● **Action item**
Please print the whole listing below exactly as it stands.

:: Given data

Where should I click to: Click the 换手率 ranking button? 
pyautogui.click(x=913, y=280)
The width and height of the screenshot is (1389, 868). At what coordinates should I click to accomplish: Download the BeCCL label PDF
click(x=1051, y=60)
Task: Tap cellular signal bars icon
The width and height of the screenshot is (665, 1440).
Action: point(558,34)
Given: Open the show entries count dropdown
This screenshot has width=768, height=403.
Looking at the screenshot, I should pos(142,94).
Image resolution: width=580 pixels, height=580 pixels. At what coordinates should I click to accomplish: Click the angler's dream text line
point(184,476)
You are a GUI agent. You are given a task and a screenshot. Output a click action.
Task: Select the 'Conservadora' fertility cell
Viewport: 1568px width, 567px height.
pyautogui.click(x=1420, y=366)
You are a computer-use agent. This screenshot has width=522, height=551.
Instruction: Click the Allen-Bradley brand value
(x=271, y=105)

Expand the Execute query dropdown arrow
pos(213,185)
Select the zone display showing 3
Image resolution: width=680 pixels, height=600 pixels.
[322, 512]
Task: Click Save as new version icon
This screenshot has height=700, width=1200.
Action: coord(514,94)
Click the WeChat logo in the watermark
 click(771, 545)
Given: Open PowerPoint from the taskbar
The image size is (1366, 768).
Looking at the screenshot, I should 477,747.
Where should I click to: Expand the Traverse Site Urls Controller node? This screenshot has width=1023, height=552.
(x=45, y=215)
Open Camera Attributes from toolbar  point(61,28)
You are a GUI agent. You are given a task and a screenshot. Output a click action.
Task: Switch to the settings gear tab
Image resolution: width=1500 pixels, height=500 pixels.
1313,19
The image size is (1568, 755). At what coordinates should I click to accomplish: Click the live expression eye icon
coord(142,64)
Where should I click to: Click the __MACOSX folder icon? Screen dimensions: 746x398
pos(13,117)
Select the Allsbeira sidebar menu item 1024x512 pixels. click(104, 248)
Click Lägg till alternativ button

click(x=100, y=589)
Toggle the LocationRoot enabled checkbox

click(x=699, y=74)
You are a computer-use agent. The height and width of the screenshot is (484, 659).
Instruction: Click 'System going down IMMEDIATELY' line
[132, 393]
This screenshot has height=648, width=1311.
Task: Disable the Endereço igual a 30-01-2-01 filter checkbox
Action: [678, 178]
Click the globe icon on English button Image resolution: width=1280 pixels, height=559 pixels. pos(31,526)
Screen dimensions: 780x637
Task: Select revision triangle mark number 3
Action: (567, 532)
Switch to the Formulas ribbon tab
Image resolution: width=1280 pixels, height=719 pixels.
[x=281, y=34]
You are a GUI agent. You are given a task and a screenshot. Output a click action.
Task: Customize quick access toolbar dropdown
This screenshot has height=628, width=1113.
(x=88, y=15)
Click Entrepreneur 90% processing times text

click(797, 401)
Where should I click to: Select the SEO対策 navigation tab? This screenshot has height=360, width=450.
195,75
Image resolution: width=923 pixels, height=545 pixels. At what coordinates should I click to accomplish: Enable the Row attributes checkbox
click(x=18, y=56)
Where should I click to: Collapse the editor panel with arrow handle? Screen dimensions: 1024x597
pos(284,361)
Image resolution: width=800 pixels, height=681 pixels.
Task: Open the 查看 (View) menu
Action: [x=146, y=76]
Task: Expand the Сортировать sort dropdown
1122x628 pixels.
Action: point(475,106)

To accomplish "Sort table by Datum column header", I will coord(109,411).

::::

● **Answer below**
Where should I click to: Click the 换手率 ranking button? 
pyautogui.click(x=913, y=280)
The width and height of the screenshot is (1389, 868). At what coordinates should I click to accomplish: Download the BeCCL label PDF
click(x=1051, y=60)
Task: Tap cellular signal bars icon
The width and height of the screenshot is (665, 1440).
Action: point(558,34)
Given: Open the show entries count dropdown
This screenshot has width=768, height=403.
Looking at the screenshot, I should pos(142,94).
Image resolution: width=580 pixels, height=580 pixels. At what coordinates should I click to accomplish: Click the angler's dream text line
point(184,476)
You are a GUI agent. You are given a task and a screenshot. Output a click action.
Task: Select the 'Conservadora' fertility cell
Viewport: 1568px width, 567px height.
pyautogui.click(x=1420, y=366)
You are a computer-use agent. This screenshot has width=522, height=551.
Instruction: Click the Allen-Bradley brand value
(x=271, y=105)

Expand the Execute query dropdown arrow
pos(213,185)
Select the zone display showing 3
Image resolution: width=680 pixels, height=600 pixels.
[322, 512]
Task: Click Save as new version icon
This screenshot has height=700, width=1200.
Action: coord(514,94)
Click the WeChat logo in the watermark
 click(771, 545)
Given: Open PowerPoint from the taskbar
The image size is (1366, 768).
Looking at the screenshot, I should 477,747.
Where should I click to: Expand the Traverse Site Urls Controller node? This screenshot has width=1023, height=552.
(x=45, y=215)
Open Camera Attributes from toolbar  point(61,28)
You are a GUI agent. You are given a task and a screenshot. Output a click action.
Task: Switch to the settings gear tab
Image resolution: width=1500 pixels, height=500 pixels.
1313,19
The image size is (1568, 755). At what coordinates should I click to accomplish: Click the live expression eye icon
coord(142,64)
Where should I click to: Click the __MACOSX folder icon? Screen dimensions: 746x398
pos(13,117)
Select the Allsbeira sidebar menu item 1024x512 pixels. click(104, 248)
Click Lägg till alternativ button

click(x=100, y=589)
Toggle the LocationRoot enabled checkbox

click(x=699, y=74)
You are a computer-use agent. The height and width of the screenshot is (484, 659).
Instruction: Click 'System going down IMMEDIATELY' line
[132, 393]
This screenshot has height=648, width=1311.
Task: Disable the Endereço igual a 30-01-2-01 filter checkbox
Action: [678, 178]
Click the globe icon on English button Image resolution: width=1280 pixels, height=559 pixels. pos(31,526)
Screen dimensions: 780x637
Task: Select revision triangle mark number 3
Action: (567, 532)
Switch to the Formulas ribbon tab
Image resolution: width=1280 pixels, height=719 pixels.
[x=281, y=34]
You are a GUI agent. You are given a task and a screenshot. Output a click action.
Task: Customize quick access toolbar dropdown
This screenshot has height=628, width=1113.
(x=88, y=15)
Click Entrepreneur 90% processing times text

click(797, 401)
Where should I click to: Select the SEO対策 navigation tab? This screenshot has height=360, width=450.
195,75
Image resolution: width=923 pixels, height=545 pixels. At what coordinates should I click to accomplish: Enable the Row attributes checkbox
click(x=18, y=56)
Where should I click to: Collapse the editor panel with arrow handle? Screen dimensions: 1024x597
pos(284,361)
Image resolution: width=800 pixels, height=681 pixels.
Task: Open the 查看 (View) menu
Action: [x=146, y=76]
Task: Expand the Сортировать sort dropdown
1122x628 pixels.
Action: point(475,106)

To accomplish "Sort table by Datum column header", I will coord(109,411).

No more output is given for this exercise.